(Dataset entries)
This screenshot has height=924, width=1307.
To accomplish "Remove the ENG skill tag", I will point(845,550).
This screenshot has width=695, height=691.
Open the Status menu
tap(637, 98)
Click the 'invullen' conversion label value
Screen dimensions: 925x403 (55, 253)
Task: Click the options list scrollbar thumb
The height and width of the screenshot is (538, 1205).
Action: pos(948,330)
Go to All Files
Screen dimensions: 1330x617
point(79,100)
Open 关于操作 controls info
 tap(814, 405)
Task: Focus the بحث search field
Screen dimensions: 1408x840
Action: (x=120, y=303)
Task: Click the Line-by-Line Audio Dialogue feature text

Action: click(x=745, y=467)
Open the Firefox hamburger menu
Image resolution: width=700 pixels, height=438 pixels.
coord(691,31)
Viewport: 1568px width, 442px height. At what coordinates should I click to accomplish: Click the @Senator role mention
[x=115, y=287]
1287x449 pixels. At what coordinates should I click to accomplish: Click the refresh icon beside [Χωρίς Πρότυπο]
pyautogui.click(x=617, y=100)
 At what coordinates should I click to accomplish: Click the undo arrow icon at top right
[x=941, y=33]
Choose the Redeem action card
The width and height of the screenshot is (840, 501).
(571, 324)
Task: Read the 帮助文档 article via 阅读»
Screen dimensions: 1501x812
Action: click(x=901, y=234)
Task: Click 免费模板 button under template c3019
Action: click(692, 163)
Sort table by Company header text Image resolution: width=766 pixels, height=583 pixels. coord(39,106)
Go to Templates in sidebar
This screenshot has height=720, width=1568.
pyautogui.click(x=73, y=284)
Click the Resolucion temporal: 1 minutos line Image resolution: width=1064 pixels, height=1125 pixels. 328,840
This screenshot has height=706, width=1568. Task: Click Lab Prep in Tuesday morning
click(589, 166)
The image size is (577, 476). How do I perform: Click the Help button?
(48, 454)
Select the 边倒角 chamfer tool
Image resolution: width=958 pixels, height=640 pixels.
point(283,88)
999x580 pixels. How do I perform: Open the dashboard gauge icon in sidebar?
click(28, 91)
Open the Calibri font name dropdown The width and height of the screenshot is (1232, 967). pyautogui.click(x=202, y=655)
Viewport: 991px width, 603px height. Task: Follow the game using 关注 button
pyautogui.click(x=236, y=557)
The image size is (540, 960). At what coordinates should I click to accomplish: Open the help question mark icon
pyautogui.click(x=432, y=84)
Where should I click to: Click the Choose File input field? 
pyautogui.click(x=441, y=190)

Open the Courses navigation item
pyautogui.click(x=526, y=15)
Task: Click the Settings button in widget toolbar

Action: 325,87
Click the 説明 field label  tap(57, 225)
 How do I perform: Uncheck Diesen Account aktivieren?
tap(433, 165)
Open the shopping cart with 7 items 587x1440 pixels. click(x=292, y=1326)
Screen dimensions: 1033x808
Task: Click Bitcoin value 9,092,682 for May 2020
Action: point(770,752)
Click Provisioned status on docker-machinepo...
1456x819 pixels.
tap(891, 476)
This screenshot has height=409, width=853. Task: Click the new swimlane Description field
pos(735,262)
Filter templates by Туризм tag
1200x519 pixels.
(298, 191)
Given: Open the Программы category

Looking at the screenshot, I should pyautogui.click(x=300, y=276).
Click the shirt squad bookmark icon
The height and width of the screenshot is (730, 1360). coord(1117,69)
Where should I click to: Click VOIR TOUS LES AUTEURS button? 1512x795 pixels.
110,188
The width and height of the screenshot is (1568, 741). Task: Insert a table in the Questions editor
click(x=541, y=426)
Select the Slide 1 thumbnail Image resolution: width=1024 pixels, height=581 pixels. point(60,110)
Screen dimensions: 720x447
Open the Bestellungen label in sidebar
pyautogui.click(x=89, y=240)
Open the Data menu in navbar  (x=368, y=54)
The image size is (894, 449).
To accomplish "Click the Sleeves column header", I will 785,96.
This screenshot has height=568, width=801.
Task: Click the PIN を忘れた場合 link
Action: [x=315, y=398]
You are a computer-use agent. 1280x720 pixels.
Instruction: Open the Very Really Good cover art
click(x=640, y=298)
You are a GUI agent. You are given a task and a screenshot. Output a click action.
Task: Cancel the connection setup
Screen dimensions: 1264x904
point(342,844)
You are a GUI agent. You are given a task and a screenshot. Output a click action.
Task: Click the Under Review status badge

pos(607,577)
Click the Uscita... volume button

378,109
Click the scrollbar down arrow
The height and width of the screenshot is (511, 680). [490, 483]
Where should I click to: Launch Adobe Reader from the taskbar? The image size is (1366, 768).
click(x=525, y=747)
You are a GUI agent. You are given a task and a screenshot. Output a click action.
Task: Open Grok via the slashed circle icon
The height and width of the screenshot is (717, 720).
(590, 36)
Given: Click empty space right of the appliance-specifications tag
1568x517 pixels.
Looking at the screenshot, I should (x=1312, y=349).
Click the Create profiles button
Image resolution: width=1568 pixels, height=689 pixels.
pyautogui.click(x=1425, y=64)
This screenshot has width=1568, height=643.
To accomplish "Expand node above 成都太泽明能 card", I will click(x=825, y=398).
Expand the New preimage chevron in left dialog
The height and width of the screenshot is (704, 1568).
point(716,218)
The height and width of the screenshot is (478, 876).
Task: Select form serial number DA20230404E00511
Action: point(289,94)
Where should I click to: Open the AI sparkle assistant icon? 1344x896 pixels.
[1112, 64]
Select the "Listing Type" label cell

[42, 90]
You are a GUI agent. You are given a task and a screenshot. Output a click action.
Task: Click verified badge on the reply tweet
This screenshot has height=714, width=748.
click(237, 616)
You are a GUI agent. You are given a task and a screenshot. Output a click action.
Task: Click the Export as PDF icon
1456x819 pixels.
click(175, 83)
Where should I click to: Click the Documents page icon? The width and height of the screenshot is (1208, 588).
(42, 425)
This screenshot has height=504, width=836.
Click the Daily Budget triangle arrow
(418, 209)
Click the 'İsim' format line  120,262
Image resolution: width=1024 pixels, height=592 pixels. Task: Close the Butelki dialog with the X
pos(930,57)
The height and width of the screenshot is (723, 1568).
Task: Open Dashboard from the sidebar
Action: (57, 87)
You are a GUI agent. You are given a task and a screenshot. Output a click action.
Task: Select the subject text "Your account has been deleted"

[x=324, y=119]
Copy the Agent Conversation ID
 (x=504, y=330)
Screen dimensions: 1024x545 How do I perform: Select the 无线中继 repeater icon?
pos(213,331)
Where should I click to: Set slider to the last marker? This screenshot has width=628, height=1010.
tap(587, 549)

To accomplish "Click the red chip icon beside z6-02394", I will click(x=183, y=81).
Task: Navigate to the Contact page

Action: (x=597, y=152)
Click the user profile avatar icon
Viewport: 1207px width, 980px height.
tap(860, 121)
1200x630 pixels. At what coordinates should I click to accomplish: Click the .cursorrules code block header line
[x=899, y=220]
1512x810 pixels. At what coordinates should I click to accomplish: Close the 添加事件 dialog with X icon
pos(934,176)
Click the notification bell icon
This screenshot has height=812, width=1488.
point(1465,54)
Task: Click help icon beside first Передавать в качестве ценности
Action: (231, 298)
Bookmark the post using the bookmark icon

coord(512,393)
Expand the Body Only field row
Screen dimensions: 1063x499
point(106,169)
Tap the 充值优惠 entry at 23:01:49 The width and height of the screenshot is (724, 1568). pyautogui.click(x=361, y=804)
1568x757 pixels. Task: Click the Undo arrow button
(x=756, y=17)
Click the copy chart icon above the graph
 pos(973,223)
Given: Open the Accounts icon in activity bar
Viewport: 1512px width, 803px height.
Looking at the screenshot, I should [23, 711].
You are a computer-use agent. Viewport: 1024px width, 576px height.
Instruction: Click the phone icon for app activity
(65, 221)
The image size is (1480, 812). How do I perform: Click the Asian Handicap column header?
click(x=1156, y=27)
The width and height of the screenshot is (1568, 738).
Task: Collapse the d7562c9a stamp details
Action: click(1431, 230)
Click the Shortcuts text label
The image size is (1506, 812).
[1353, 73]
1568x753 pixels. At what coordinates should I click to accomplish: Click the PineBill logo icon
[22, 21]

[Stated problem]: Copy out the lines from the one containing "Click the scrollbar down arrow" through the one containing "Action: point(289,94)", both included. Swap "taskbar" for "dock" and keep everything else the same.

[Output of the exercise]:
Click the scrollbar down arrow
The height and width of the screenshot is (511, 680). [490, 483]
Where should I click to: Launch Adobe Reader from the dock? The image size is (1366, 768).
click(x=525, y=747)
You are a GUI agent. You are given a task and a screenshot. Output a click action.
Task: Open Grok via the slashed circle icon
The height and width of the screenshot is (717, 720).
(590, 36)
Given: Click empty space right of the appliance-specifications tag
1568x517 pixels.
Looking at the screenshot, I should (x=1312, y=349).
Click the Create profiles button
Image resolution: width=1568 pixels, height=689 pixels.
pyautogui.click(x=1425, y=64)
This screenshot has width=1568, height=643.
To accomplish "Expand node above 成都太泽明能 card", I will click(x=825, y=398).
Expand the New preimage chevron in left dialog
The height and width of the screenshot is (704, 1568).
point(716,218)
The height and width of the screenshot is (478, 876).
Task: Select form serial number DA20230404E00511
Action: point(289,94)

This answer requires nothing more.